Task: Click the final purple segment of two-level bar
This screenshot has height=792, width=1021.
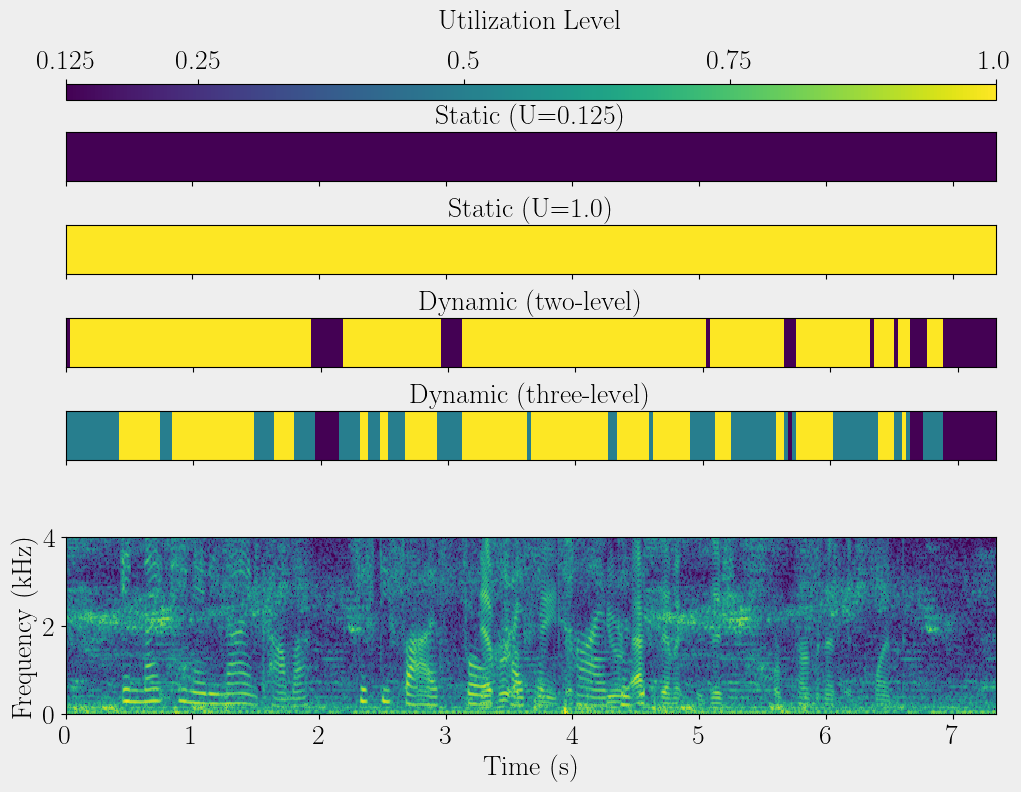Action: click(x=969, y=343)

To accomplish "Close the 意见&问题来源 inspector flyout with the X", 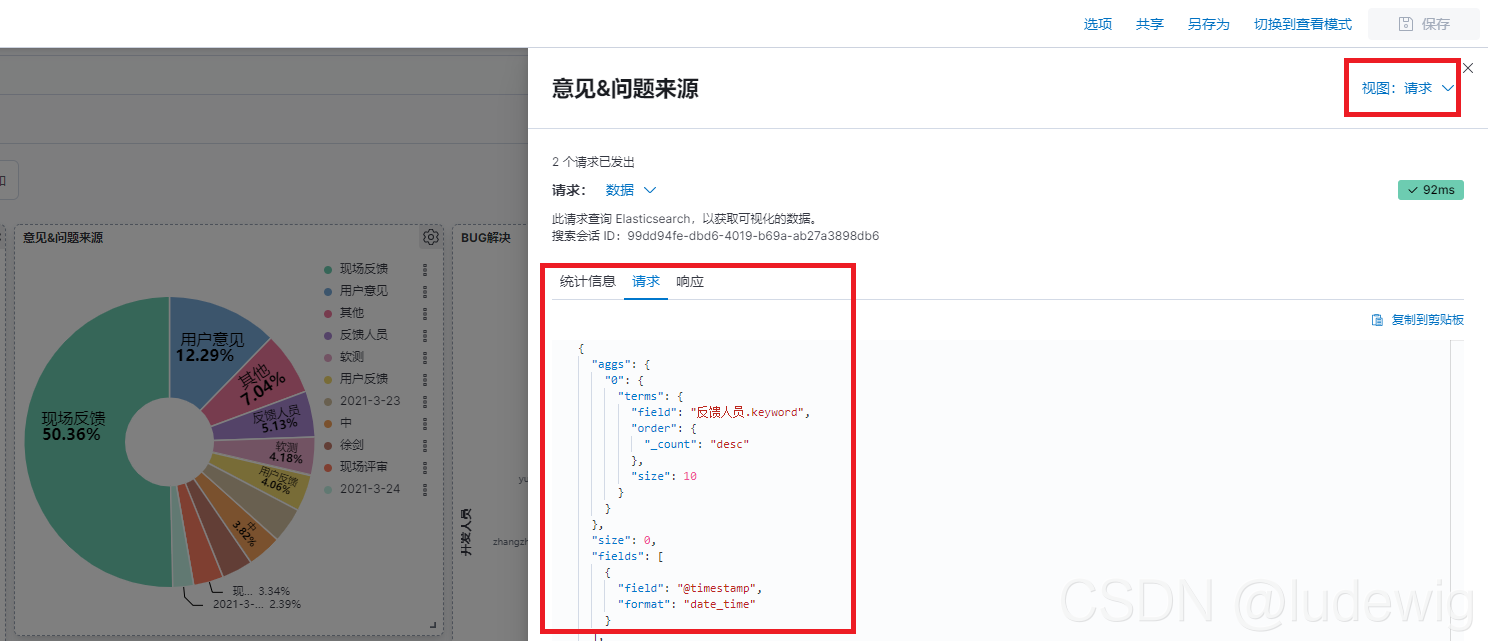I will (x=1467, y=68).
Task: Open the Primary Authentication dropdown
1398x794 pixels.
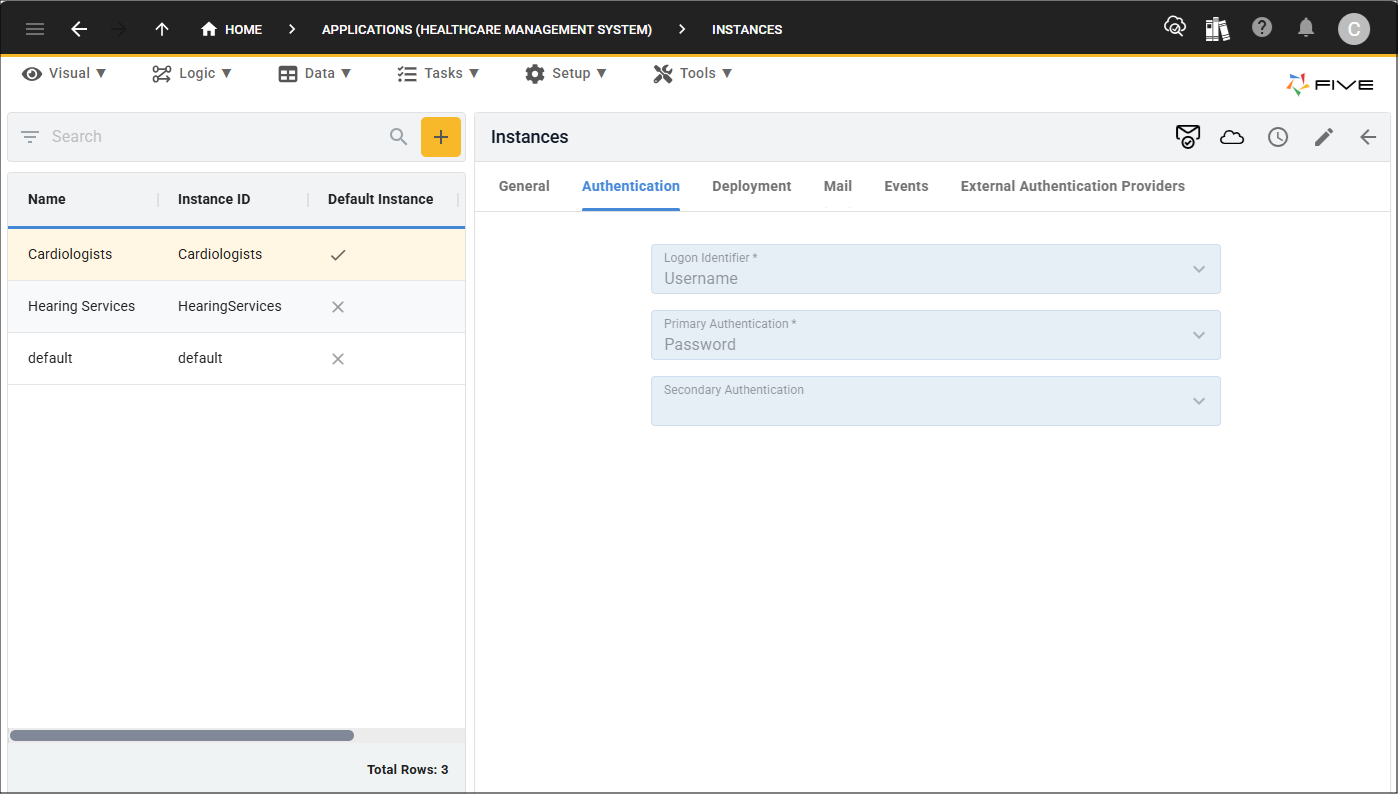Action: 1197,334
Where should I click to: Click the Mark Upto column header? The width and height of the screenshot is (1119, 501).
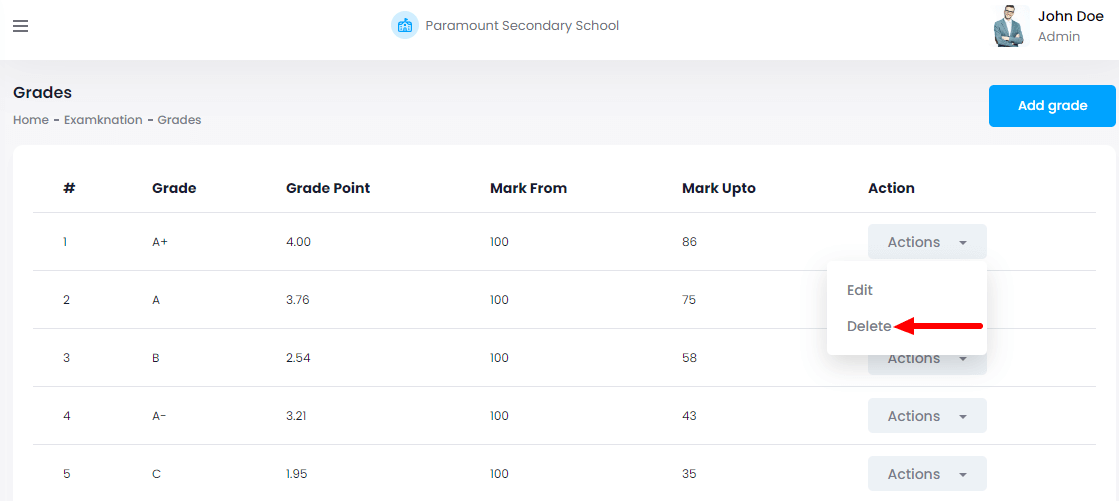point(719,188)
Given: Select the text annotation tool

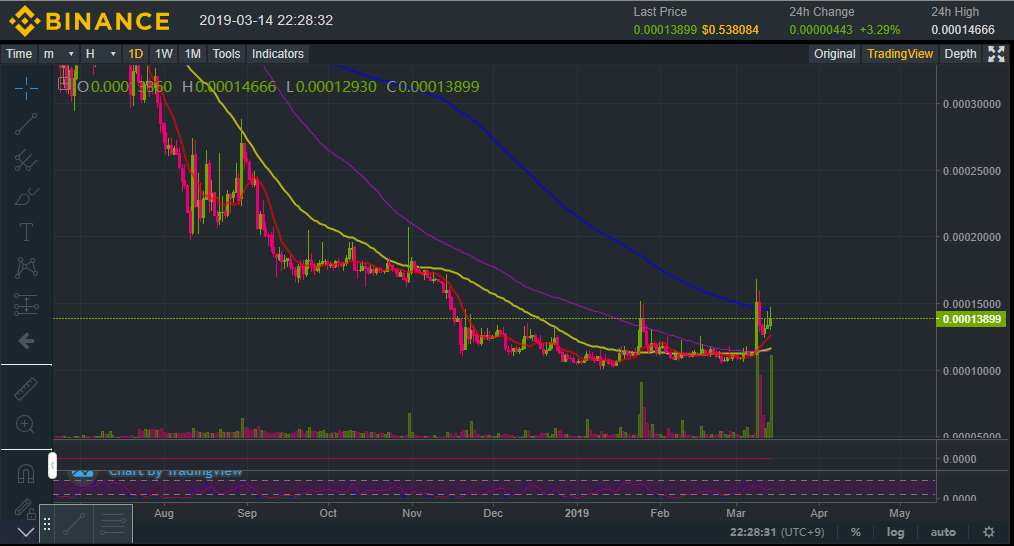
☆ ☆ ☆ ☆ ☆ ☆ ☆
▸ Goal of the exercise
Lines containing the string "Task" in the material: report how many there are, with no added words.

▸ Final answer
2